Segment Open

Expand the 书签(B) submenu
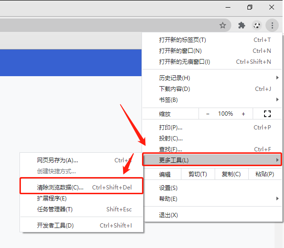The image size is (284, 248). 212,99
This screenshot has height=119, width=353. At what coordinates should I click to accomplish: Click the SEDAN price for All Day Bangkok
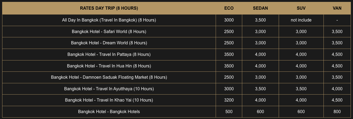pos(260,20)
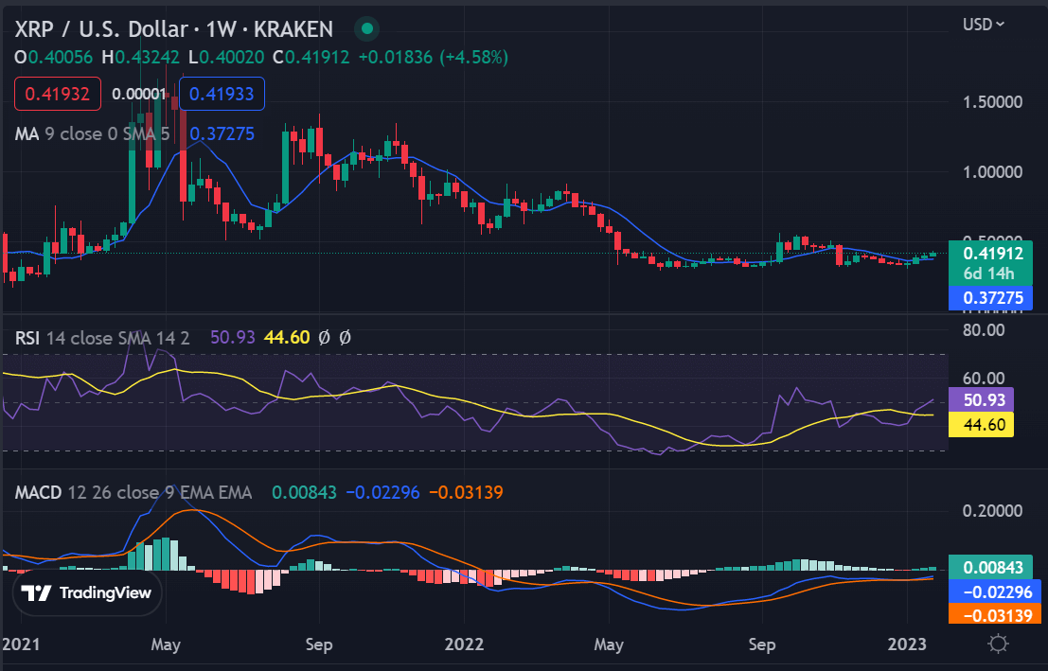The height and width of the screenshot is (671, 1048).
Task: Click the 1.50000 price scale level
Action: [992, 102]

Segment Closed
Segment Open

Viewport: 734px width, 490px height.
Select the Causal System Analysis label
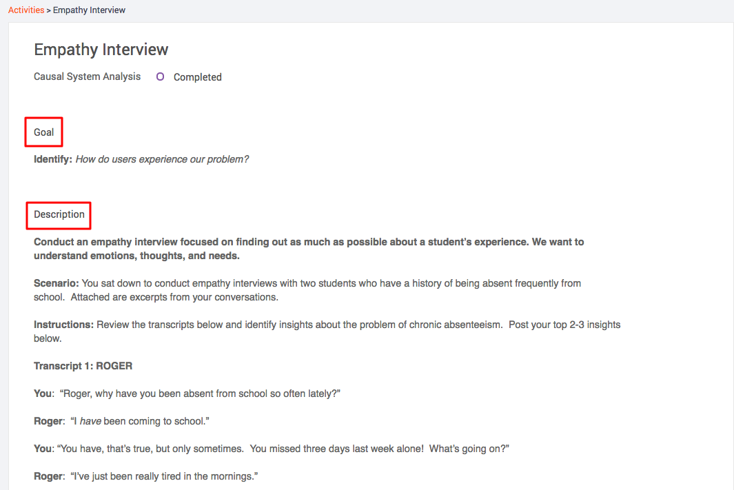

Segment Closed
Segment Open

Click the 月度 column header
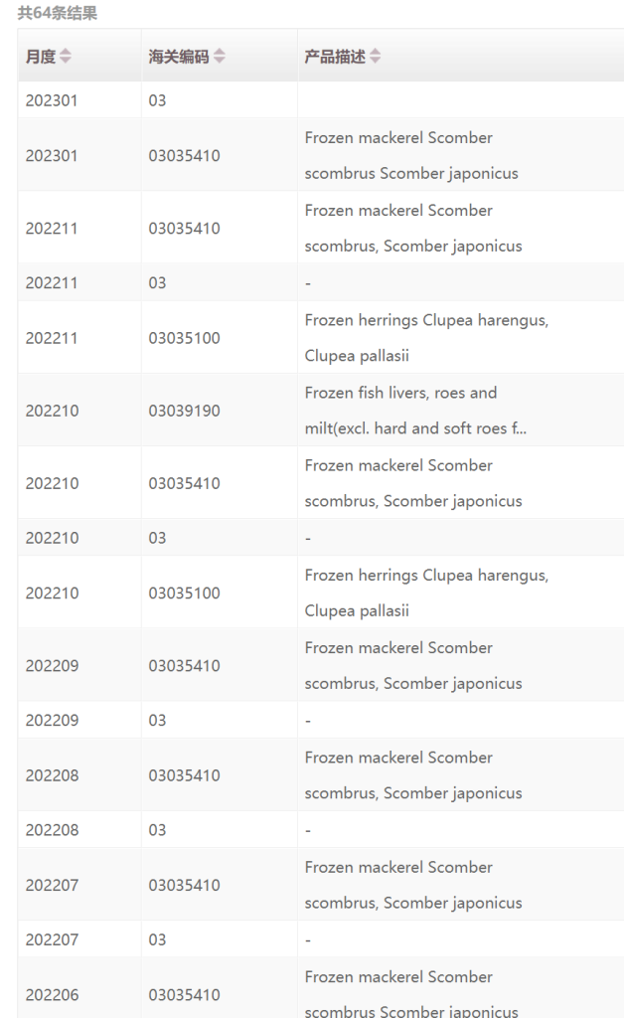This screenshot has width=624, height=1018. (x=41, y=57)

Segment Closed

§ YOUR ASSIGNMENT:
What you give back should be only the lines of the records above, starting at the line with "Viewport: 734px width, 490px height." and ending at the line with "Select the Causal System Analysis label", restated word for word.

§ TASK ANSWER:
Viewport: 734px width, 490px height.
Select the Causal System Analysis label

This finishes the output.